Goldwyn Rodrigues June 5, 2020, 8:43 p.m. UTC | #9

On 16:17 05/06, Filipe Manana wrote:
> On Wed, Jun 3, 2020 at 12:35 PM Filipe Manana <fdmanana@gmail.com> wrote:
> >
> > On Thu, May 28, 2020 at 7:38 PM Goldwyn Rodrigues <rgoldwyn@suse.de> wrote:
> > >
> > > On 17:45 28/05, Filipe Manana wrote:
> > > > On Thu, May 28, 2020 at 5:34 PM Goldwyn Rodrigues <rgoldwyn@suse.de> wrote:
> > > > > > And who locked the extent range before?
> > > > >
> > > > > This is usually locked by a previous buffered write or read.
> > > >
> > > > A previous buffered write/read that has already finished or is still
> > > > in progress?
> > > >
> > > > Because if it has finished we're not supposed to have the file range
> > > > locked anymore.
> > >
> > > In progress. Mixing buffered I/O with direct writes.
> > >
> > > >
> > > > >
> > > > > >
> > > > > > That seems alarming to me, specially if it's a direct IO write failing
> > > > > > to invalidate the page cache, since a subsequent buffered read could
> > > > > > get stale data (what's in the page cache), and not what the direct IO
> > > > > > write wrote.
> > > > > >
> > > > > > Can you elaborate more on all those details?
> > > > >
> > > > > The origin of the message is when iomap_dio_rw() tries to invalidate the
> > > > > inode pages, but fails and calls dio_warn_stale_pagecache().
> > > > >
> > > > > In the vanilla code, generic_file_direct_write() aborts direct writes
> > > > > and returns 0 so that it may fallback to buffered I/O. Perhaps this
> > > > > should be changed in iomap_dio_rw() as well. I will write a patch to
> > > > > accomodate that.
> > > >
> > > > On vanilla we have no problems of mixing buffered and direct
> > > > operations as long as they are done sequentially at least.

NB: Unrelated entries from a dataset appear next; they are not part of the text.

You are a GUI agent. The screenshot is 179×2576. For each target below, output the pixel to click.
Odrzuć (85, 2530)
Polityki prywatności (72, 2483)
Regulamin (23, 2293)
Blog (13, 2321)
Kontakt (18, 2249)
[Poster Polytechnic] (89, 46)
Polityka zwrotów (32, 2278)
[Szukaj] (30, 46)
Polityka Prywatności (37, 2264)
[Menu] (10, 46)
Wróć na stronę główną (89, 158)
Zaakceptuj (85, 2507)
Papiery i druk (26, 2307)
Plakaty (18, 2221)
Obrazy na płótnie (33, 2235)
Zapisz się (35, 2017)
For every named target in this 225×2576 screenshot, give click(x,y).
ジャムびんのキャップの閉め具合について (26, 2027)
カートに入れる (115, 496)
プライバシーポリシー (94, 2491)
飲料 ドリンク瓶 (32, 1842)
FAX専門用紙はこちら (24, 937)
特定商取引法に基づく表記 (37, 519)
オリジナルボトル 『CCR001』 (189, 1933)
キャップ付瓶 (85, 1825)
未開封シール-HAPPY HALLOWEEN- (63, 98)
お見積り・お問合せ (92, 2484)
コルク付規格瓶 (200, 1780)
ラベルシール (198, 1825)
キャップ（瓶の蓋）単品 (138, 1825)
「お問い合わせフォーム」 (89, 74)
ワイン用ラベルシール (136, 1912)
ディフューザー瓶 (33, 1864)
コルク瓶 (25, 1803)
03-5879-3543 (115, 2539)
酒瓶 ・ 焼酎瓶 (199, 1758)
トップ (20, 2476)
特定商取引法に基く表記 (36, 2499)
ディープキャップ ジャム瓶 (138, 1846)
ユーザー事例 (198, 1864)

> > > > And even if done concurrently we take several measures to ensure that
> > > > are no surprises (locking ranges, waiting for any ordered extents in
> > > > progress, etc).
> > >
> > > Yes, it is because of the code in generic_file_direct_write(). Anyways,
> > > I did some tests with the following patch, and it seems to work. I will
> > > send a formal patch to so that it gets incorporated in iomap sequence as
> > > well.
> > >
> > > diff --git a/fs/iomap/direct-io.c b/fs/iomap/direct-io.c
> > > index e4addfc58107..215315be6233 100644
> > > --- a/fs/iomap/direct-io.c
> > > +++ b/fs/iomap/direct-io.c
> > > @@ -483,9 +483,15 @@ iomap_dio_rw(struct kiocb *iocb, struct iov_iter *iter,
> > >          */
> > >         ret = invalidate_inode_pages2_range(mapping,
> > >                         pos >> PAGE_SHIFT, end >> PAGE_SHIFT);
> > > -       if (ret)
> > > -               dio_warn_stale_pagecache(iocb->ki_filp);
> > > -       ret = 0;
> > > +       /*
> > > +        * If a page can not be invalidated, return 0 to fall back
> > > +        * to buffered write.
> > > +        */
> > > +       if (ret) {
> > > +               if (ret == -EBUSY)
> > > +                       ret = 0;
> > > +               goto out_free_dio;
> > > +       }
> > >
> > >         if (iov_iter_rw(iter) == WRITE && !wait_for_completion &&
> > >             !inode->i_sb->s_dio_done_wq) {
> > >
> > >
> >
> > Thanks. As I just replied on another thread for that patch, we
> > actually have a regression.
> > There's more than the annoying warning in dmesg, it also sets -EIO on
> > the inode's mapping and makes future fsyncs return that error despite
> > the fact that no actual errors or corruptions happened:
> >
> > https://patchwork.kernel.org/patch/11576677/
> >
> 
> There's also some deadlock/hang, I have triggered it twice today with
> generic/113 on two different VMs:
> 
> [14621.297370] INFO: task kworker/1:117:15962 blocked for more than 120 seconds.
> [14621.298491]       Not tainted 5.7.0-rc7-btrfs-next-59 #1
> [14621.299231] "echo 0 > /proc/sys/kernel/hung_task_timeout_secs"
> disables this message.
> [14621.300523] kworker/1:117   D    0 15962      2 0x80004000
> [14621.301558] Workqueue: dio/sdb iomap_dio_complete_work
> [14621.302389] Call Trace:
> [14621.302877]  __schedule+0x384/0xa30
> [14621.303555]  schedule+0x33/0xe0
> [14621.304167]  rwsem_down_write_slowpath+0x2c2/0x750
> [14621.305121]  ? btrfs_sync_file+0x1fe/0x4d0 [btrfs]
> [14621.306217]  btrfs_sync_file+0x1fe/0x4d0 [btrfs]
> [14621.307113]  iomap_dio_complete+0x11b/0x260
> [14621.307888]  ? aio_fsync_work+0x5b0/0x5b0
> [14621.308585]  iomap_dio_complete_work+0x17/0x30
> [14621.309476]  process_one_work+0x275/0x6b0
> [14621.310275]  worker_thread+0x4f/0x3e0
> [14621.310869]  ? process_one_work+0x6b0/0x6b0
> [14621.311403]  kthread+0x12a/0x170
> [14621.311819]  ? kthread_create_worker_on_cpu+0x70/0x70
> [14621.312460]  ret_from_fork+0x3a/0x50
> [14621.312983] INFO: task kworker/1:199:16063 blocked for more than 120 seconds.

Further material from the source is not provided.